La voix de Raven me ramène à l'instant présent. Je laisse mes cils se relever lentement. Je suis prête. Qu'importe ce qui franchira cette porte, son nombre ou ses armes. Je ne laisserai rien passer. Rien. Je ne suis pas prête à perdre une seule autre personne à qui je tiens. Pas une seule. C'est dire à quel point cette situation m'est insupportable. Lexa est loin de moi, il pourrait lui arriver malheur sans que je ne sois à ses côtés. Quant à Raven… je secoue doucement la tête.

Pourquoi je pense à elle maintenant ? Cette fille… femme n'est pas importante.

Je serre encore plus mon poing sur mon arme. C'est un mensonge. Si je ne tenais pas à elle, je parviendrais à la quitter des yeux sans que l'exercice me paraissait insurmontable. Je ne garderais pas précieusement cet origami dans ma poche. Je ne serais pas à ce point déterminé à la protéger, même contre Indra récemment. Et surtout… surtout, je n'aurai en aucun cas apposé les couleurs de mon clan, de ma famille, sur son visage.

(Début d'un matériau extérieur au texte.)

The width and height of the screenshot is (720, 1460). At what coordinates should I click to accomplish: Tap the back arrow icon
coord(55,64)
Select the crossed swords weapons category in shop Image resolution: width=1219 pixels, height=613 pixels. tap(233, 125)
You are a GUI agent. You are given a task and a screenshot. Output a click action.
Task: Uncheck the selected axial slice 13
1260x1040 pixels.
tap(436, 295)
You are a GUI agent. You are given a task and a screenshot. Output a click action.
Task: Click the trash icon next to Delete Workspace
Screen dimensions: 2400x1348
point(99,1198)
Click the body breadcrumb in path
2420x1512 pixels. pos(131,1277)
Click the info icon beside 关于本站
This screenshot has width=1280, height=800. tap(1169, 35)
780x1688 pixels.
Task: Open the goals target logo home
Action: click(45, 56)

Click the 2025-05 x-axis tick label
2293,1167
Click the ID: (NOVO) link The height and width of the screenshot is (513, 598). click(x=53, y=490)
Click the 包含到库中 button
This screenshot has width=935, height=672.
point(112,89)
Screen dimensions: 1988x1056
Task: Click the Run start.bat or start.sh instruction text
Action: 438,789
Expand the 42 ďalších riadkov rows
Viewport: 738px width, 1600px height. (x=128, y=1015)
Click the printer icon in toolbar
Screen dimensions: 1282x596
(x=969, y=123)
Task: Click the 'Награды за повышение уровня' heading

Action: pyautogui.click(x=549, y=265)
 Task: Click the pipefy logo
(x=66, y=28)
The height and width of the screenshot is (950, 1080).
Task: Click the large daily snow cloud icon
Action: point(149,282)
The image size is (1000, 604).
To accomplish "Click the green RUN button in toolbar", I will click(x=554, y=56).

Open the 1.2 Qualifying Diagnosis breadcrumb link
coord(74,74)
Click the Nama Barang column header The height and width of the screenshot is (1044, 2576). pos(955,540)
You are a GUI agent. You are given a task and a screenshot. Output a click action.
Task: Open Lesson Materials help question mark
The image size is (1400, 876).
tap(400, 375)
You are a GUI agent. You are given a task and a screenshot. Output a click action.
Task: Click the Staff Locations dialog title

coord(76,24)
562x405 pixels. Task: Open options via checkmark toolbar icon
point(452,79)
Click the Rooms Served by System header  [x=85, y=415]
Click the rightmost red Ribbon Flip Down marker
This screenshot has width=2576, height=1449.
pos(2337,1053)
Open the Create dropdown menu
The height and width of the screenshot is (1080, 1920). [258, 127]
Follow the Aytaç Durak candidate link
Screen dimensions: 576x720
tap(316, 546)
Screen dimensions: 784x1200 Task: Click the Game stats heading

-Ils n'y parviennent pas, je perçois parfaitement le soulagement habiter ces mots. Okay, ils cherchent d'où vient le problème. Je vais les mener sur une mauvaise piste, je perçois le bruit de ses doigts parcourir le "clavier". L'armée n'est plus très loin de la porte principale de la montagne. Anya, un frisson me parcourt l'échine alors que mon prénom franchit ses lèvres, préviens Heda qu'ils s'arment pour les attendre. J'isole les natifs et les cent. Je… et merde !

Je me tourne vivement alors que je venais de saisir la radio afin de garder l'armée à distance. Je fixe Raven qui se précipite d'un écran à un autre à toute vitesse. Je suppose qu'elle se déplace avec stratégie et ordre mais à mes yeux cette agitation n'a aucun sens. Elle poursuit dans son propre dialecte. Son inquiétude ne m'échappe pas. Je me fais violence pour alerter Heda sur les armes. J'ai à peine fini de lui parler qu'une alarme au bruit assourdissant se fait entendre, notre environnement se teinte de rouge avant de tomber dans la pénombre total, l'intermittence entre cette lumière étrange et le noir se poursuit à un rytme régulier.

L'agitation de Raven commence à m'inquiéter et je ne suis pas la seule à l'être. Plusieurs guerriers me demandent en Tri si tout se passe bien. Ignorant la réponse, je ne dis rien. Mais je m'apprête à donner l'ordre à un autre que moi de prendre le commandement afin de m'assurer que la situation n'échappe pas à une des filles du ciel. Je fais un pas, un seul vers elle au moment où elle disparaît sous un bloc de métal. Je me précipite sans donner de directive lorsque je l'atteins inquiète et prête à user de mon arme, la lumière blanche revient.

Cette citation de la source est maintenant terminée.